With this in mind, Post, in association with Marklogic, brought together representatives from the claims arena to address how digital processes can transform the way claims are handled.
Toni Meeking, claims account manager at RSA, said bringing claims into the 21st century is a multi-stakeholder task and essential as insurance buyers’ expectations increase.
“Our customers and the businesses they own are innovating all the time, so we need to be able to keep up with our customers as well,” Meeking said.
“The same goes for any of the parties that we link with: the suppliers, third-party administrators, and the loss adjustors. We all need to be raising the bar and looking at how innovating in the claims space can improve our ability to trade, from both a customer service and financial perspective.”

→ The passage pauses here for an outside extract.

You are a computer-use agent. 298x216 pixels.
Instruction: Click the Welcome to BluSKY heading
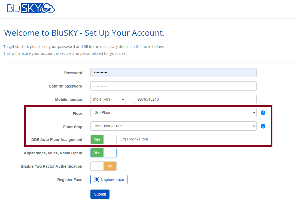click(84, 33)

Jennie Gibson, claims performance analyst at Ecclesiastical, added that as customers’ lives become increasingly digitised, expectations for a fast, efficient and tech-savvy claims environment are increasing.
It’s not just about meeting customer demand however. Gibson said there is an overwhelming business case for two aspects of trade that would be impacted through digitising claims.
“First, we’ve got the customer and the customer experience, and the technology we use for meeting customer expectations, in terms of every other aspect of our lives is digital. Why wouldn’t reporting an insurance claim be?” she asked.
“Then you’ve got the performance management side. It’s only through analysing claims data and providing that analysis back to the rest of the business that we can get accurate insight into our total performance. A better claims environment would have a huge potential impact on the entire business.”
Think big, start small, move fast
“Because claims are much more complex, it’s falling behind,” explained Vicki Heslop, head of customer claims for personal lines at Covéa. “It’s so much easier to digitalise the front end and the sale side, which makes it cheaper and faster to do. The claims journey is vastly different and the customer needs are different.”
Heslop said the complex nature of claims makes it impossible for an insurer to modernise the entire process in one go. “Claims is so complex that if you try to do everything in one go, you’ll be waiting for a very long time. By the time that’s delivered, you’ll want to change it.”
David Melvin, head of robotic process automation and cognitive automation capability at MS Amlin, added: “We’re talking about disrupting the whole existing model, we’ll never solve it in one go. Our business has had to adopt a mantra of: ‘you start small, you think big and you move fast’.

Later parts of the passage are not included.